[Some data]
⟨

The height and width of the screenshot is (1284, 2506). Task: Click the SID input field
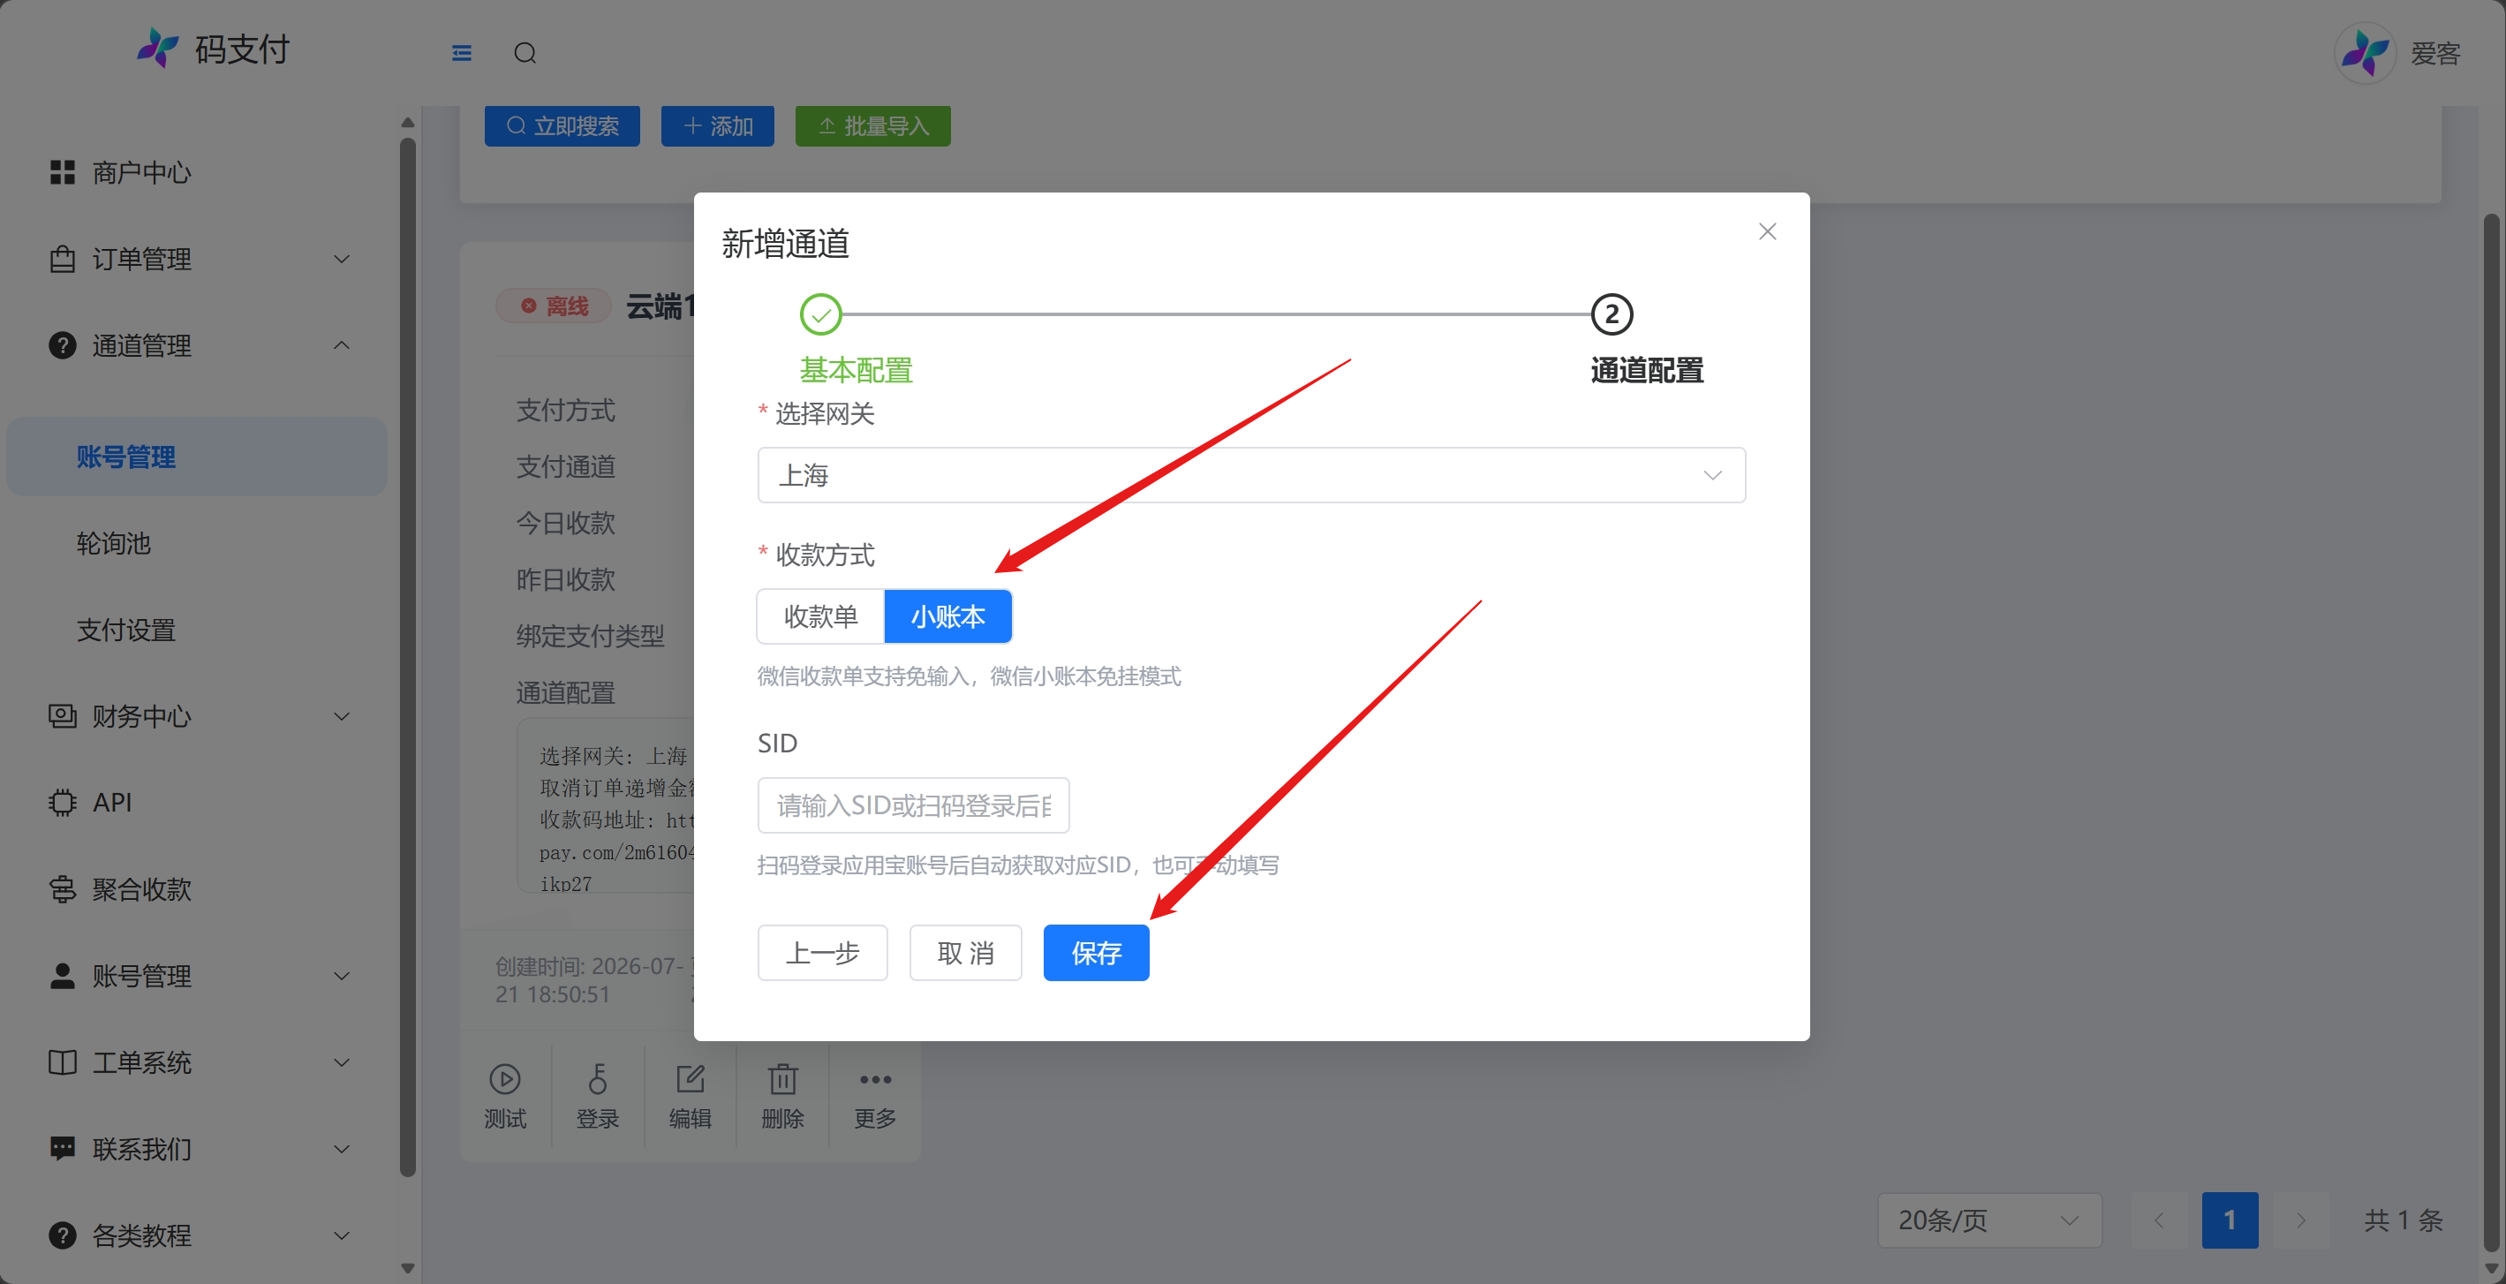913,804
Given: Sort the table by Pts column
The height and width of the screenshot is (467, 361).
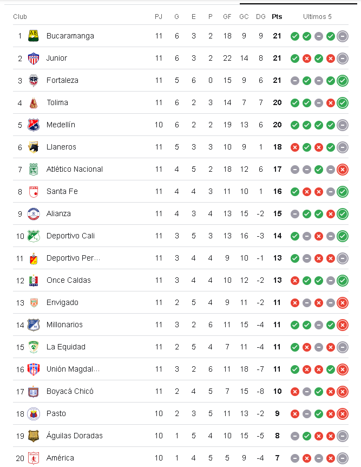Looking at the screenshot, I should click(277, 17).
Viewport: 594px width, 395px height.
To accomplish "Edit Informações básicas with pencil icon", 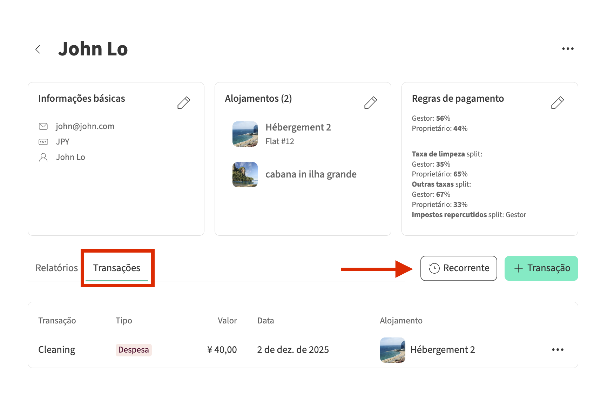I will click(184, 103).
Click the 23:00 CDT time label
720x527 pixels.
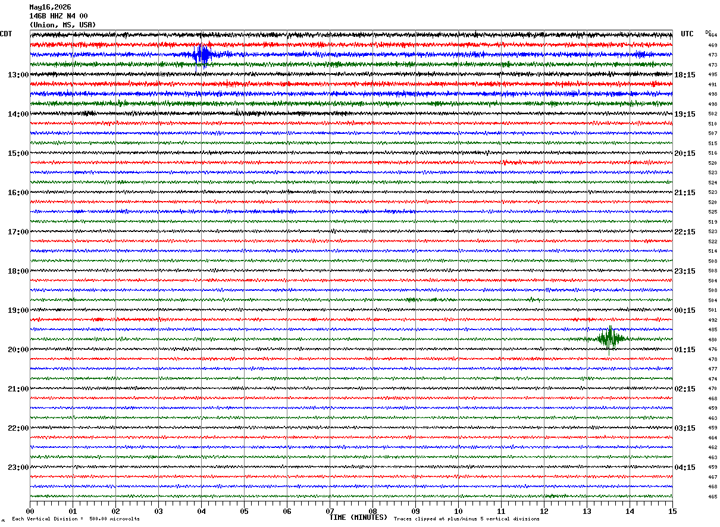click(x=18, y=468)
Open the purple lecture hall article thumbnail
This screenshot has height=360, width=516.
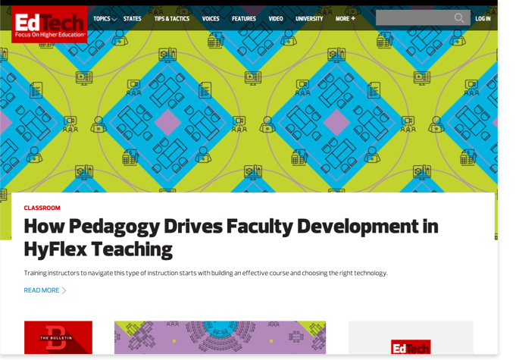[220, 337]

⟩
⟨

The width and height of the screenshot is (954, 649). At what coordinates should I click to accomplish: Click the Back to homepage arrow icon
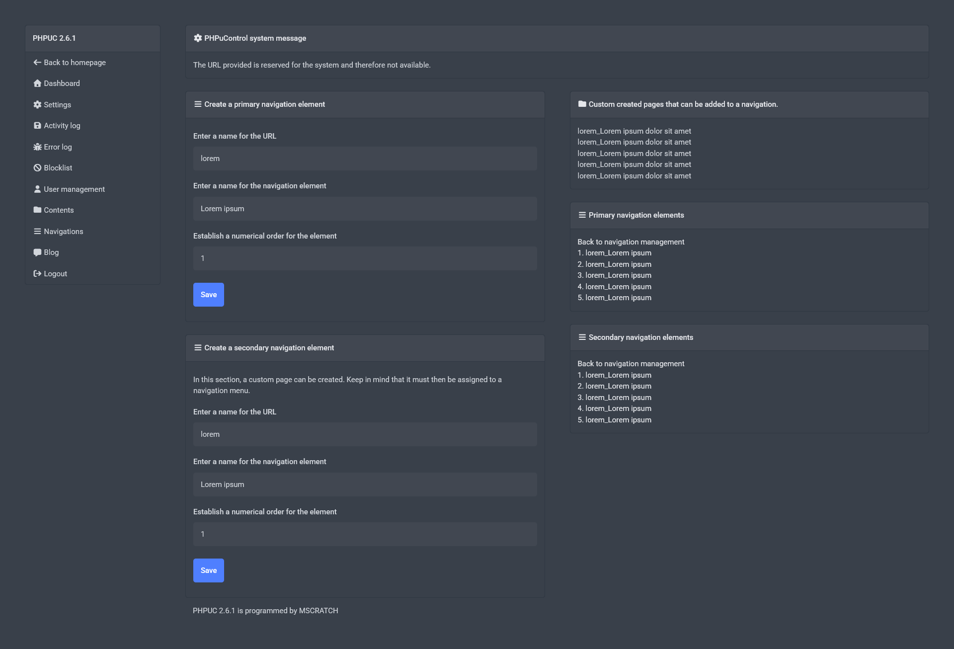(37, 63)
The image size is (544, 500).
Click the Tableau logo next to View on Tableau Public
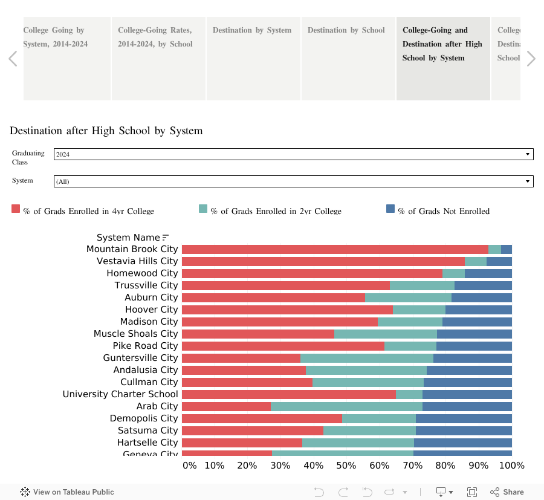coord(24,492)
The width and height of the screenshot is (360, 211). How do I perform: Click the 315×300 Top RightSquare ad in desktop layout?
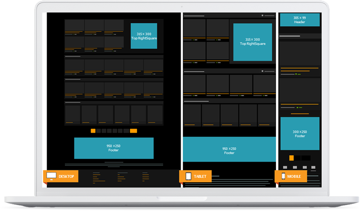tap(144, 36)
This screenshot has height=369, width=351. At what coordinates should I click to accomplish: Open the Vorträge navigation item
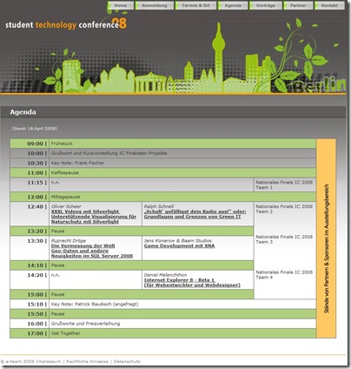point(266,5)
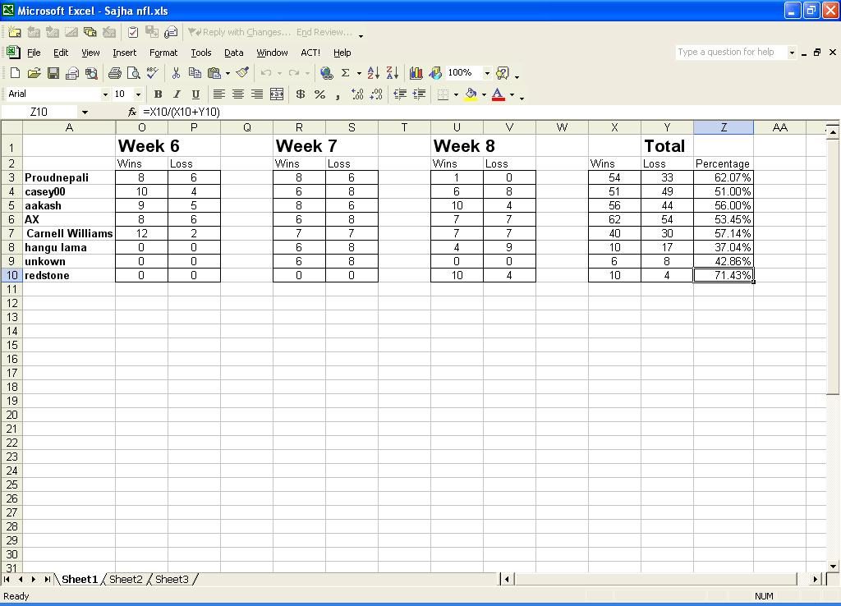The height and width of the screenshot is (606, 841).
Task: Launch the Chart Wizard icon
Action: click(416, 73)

⟩
⟨

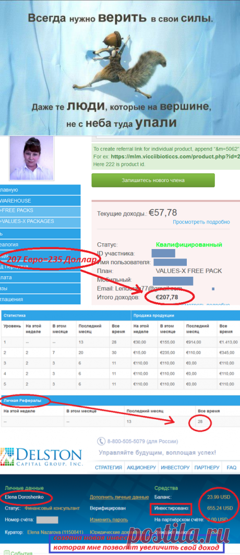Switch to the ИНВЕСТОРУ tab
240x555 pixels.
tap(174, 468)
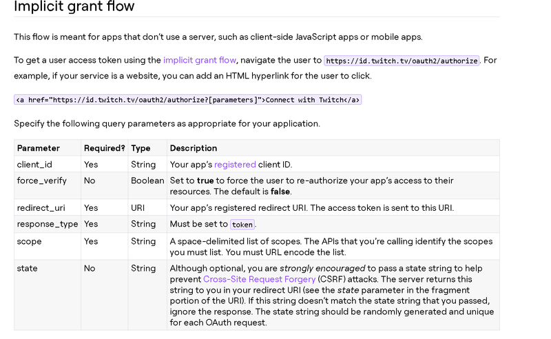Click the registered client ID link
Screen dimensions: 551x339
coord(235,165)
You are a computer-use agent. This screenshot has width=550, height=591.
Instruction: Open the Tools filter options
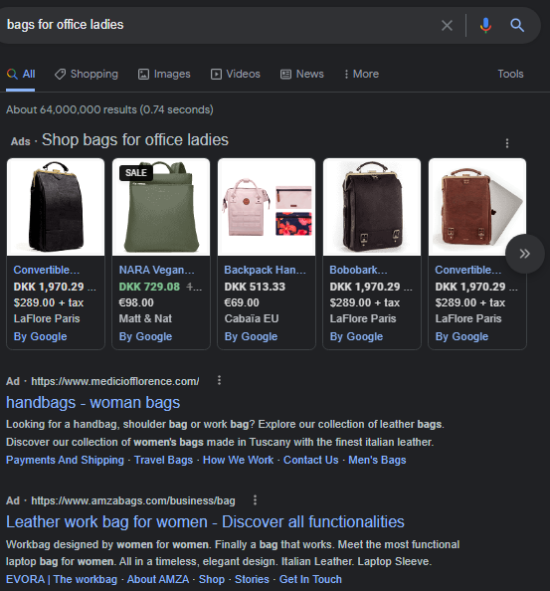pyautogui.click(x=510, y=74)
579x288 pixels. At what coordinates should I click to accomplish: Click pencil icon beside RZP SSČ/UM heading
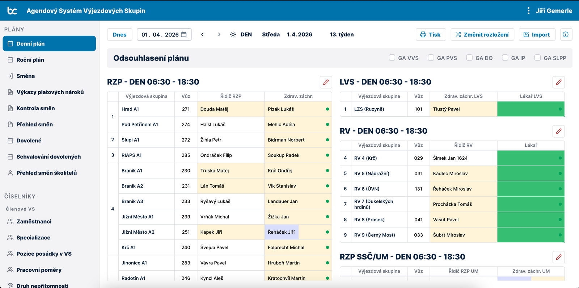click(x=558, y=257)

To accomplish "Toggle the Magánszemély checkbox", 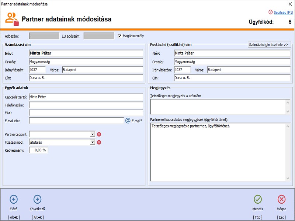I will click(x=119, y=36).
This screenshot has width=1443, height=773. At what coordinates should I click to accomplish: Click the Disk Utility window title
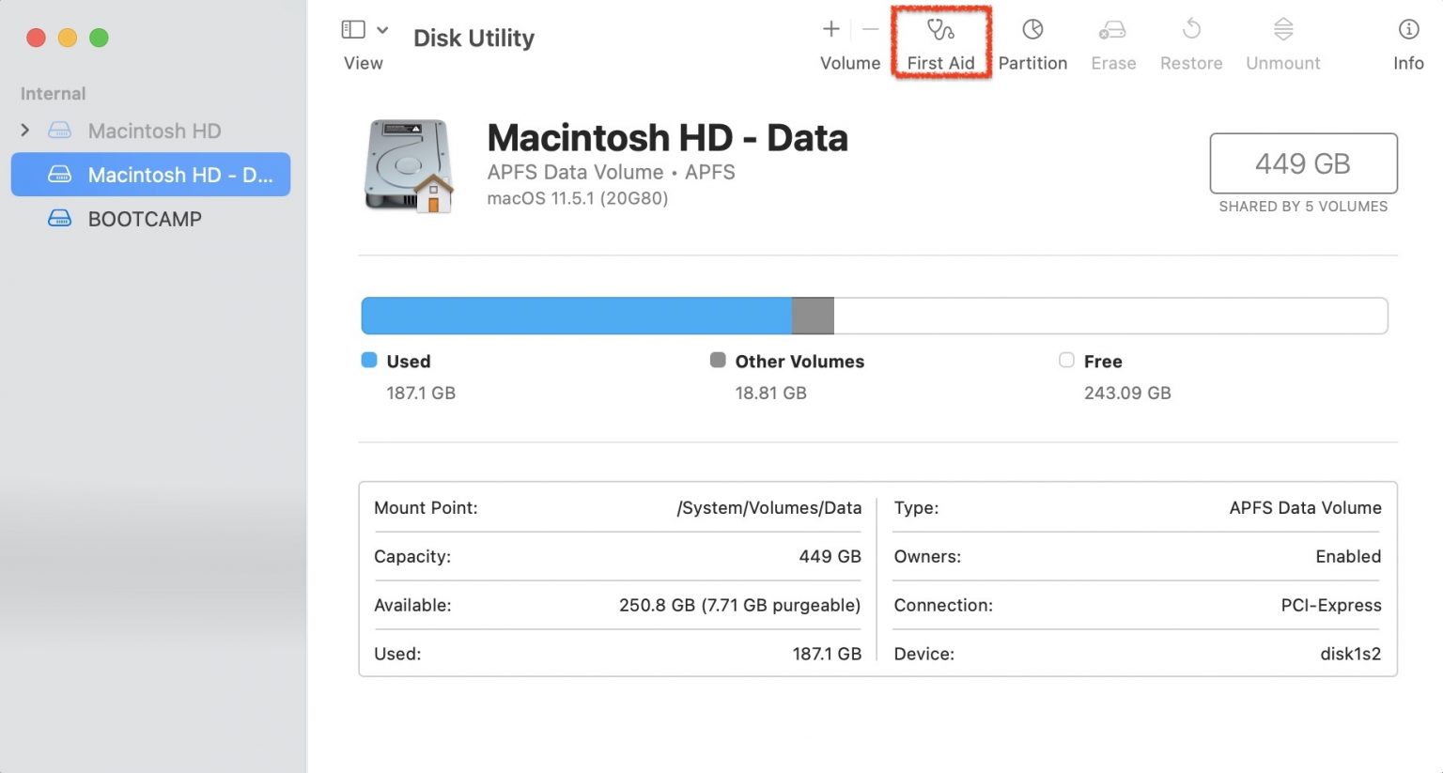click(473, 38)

⟩

Work instructions
Could you format the data from the line with "The height and width of the screenshot is (1284, 2506)." to the line with "Looking at the", both of those lines included, as a numbered list that skips blank lines and leaves out the pictures?

Written solution
1. The height and width of the screenshot is (1284, 2506). Task: Click the SID input field
2. 913,804
3. Given: Sort the table by Pts column
4. The height and width of the screenshot is (467, 361).
5. Looking at the screenshot, I should click(277, 17).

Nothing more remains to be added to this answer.